Discouragement and scales

BigSkye

New member
Well I have recently desided to not weigh myself everyday. It really used to dictate how I managed for the rest of the day. If I spent an entire day eating right and exercising and then got on the scales the next morning and had stayed the same or even put on then I would just give up for awhile. It really was turning into a vicious circle. It has been 5 days since I weighed myself and I have been working out and eating good everyday in the hopes that on October 1st (my next weigh in day) it will have made a difference. The problem now is I am really starting to get discouraged. I feel like because I am not seeing concrete evidence of my hard work i.e. the numbers on the scales, that it is all in vein. Could it possibly be after a week of hard work that I haven't lost a pound? I even got the tape measure out today to try to show myself that I am doing a good job, to no avail. All of the inches are the same as a week ago and I am feeling more discouraged than ever! Maybe now I will be banning myself from the tape measure too! ARGH I really though about joining the Friday weigh in club, but I know that a week is just not long enough! ARGH!!!!!!!!!
 
Keeeeeeeeep Gooooooing!!! You may have hit a plateau...but you are doing fantastically well. Are you drinking all the water you should be? Are you measuring your portions? Maybe you need to vary your exercise and diet routine.
 
yes and no

Well, I do drink alot of water. I don't measure portions at all. I definately eat alot less than I used to at 18 stone and the types of things I eat are completely different than what I used to eat. All in all I am pretty healthy and get a moderate amount of exercise. I am really just complaining about being addicted to weighing myself and feeling discouraged. I am happy that I have not gained back any of the weight I initially lost. It took me almost a year to lose 50lbs. and I have been on the "plateau" for almost a year. I have just actively started trying to get the rest of the weight off and I am just SOOOOOO impatient about it. I'm sure alot of people can sympathise with that. I want it NOW!! and if it doesn't happen fast enough I will go into a binge eating, who cares anyway type of metallity! This forum has been great for me though, for now it is helping my motivation loads. I am happy to be able to come and vent to people who can understand where I am coming from.
 
You've kept 50lbs off for a year?!!!! You are where I want to be a year from this November!! I should have lost the remaining 8 pounds by then. I hear you when you say you want it done now. Just remember, that slow and steady wins the race. I'm sure you know that people who lose weight fast gain it back fast, and with some more weight thrown in. I'd like to be done now too, but, I have to keep going at the pace I'm on.
 
I used to be addicted to daily weighing - and yes, I agree that it is discouraging seeing your weight float up and down so much. I learnt to ALWAYS weigh myself at the same time of the day (personally, I like it first thing in the morning ;) ), always naked, and after using the loo - ok, so its a bare minimum weight, but at least its comparative! Some people weigh in monthly - it must take a lot of self discipline.

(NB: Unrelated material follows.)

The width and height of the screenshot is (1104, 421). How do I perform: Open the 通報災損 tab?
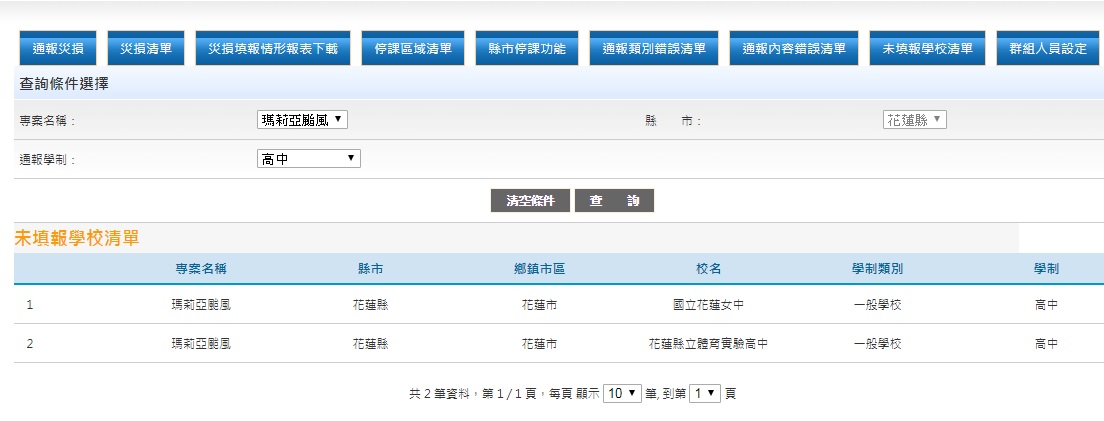(58, 48)
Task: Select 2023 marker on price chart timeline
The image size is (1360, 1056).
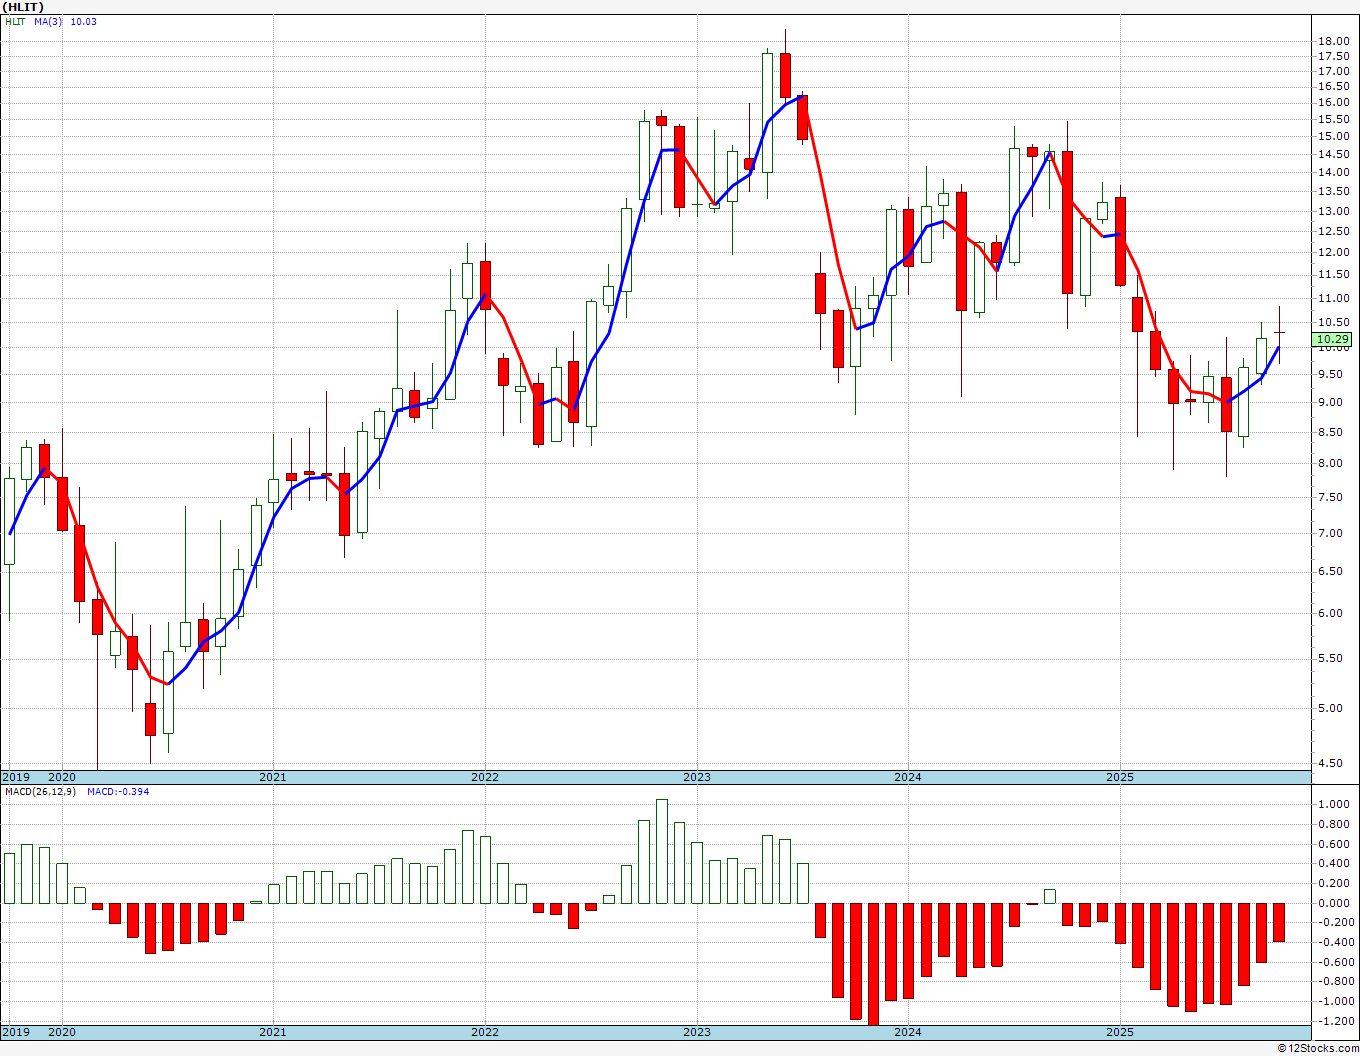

Don't forget though - that most scales only display weight - they don't normally display body fat percentage, water percentage, muscle, etc.
 
stripped down

Yeah that's usually exactly how I weighed myself every morning and if I weighed myself before the loo, then after the loo I would go and weigh myself again! How bad is that?! Hey that extra .2 of a pound next to the number can sometimes bring you down to the next pound! HAHA Well I almost pulled my scales out of the closet today when I went in looking for my daughters rollerskates, but I was strong and stayed away! I desided there is no way I could do an entire month so I am doing 3 weekly now. It was almost a week into September when I desided to stop the madness with the weighing in and I desided to go to October 1st, then hopefully I will go until October 21st. etc.. If anyone wants to join me on my 3 week rota please join in and we can all help each other out! hope everyone is feeling good! :p
 
Failure Again

Well my 3 week plan has fallen through the roof! I couldn't help myself and jumped on the scales this morning. I guess it's good news down from 204.4 to 202.8. So almost 2 pounds for the week, which is kinda right on target. I am a bit disappointed with myself, but I just couldn't stand it anymore! ARGH! Maybe I will join everyone else over on the Friday weigh in! :eek:
 
Hey! It annoys the crap out of my husband but I just have to step on the scale in the morning....there's nothing wrong with it. If it makes you feel better--do it.
 
Discouragement and discouragement

Just as I presumed, I flew completely off my plan yesterday. Somewhat due to the weighing myself thing and wanting better results. I walked to town and back yesterday but didn't bother with any other exercise and then for tea I had chips and chicken Nuggets followed by a late night pack of chocoloate chip cookies! I can't deside whether seeing my ex-boyfriend set off this complete binge or what, but I am trying to get back on track today. One good thing is that I consider eating chicken nuggets and chips a binge nowdays when it used to just be the norm. Of course I stepped on the scales today to survey the damage and a pound has gone back on. I am not changing my damn ticker though. That thing is only aloud to go DOWN! Once again I am going to try to wait until October 1st to weigh in again and give myself a couple of weeks to sort myself out again! ARGH! I feel like I just can't get over this damn hump! I have been lingering around 200lbs for a year now, talk about a plateau! I need to get motivated! BLAH!
 
Try weekly weigh ins - a particular day of the week. For me its Fridays. Its easier for us scale addicts than trying to restrain further.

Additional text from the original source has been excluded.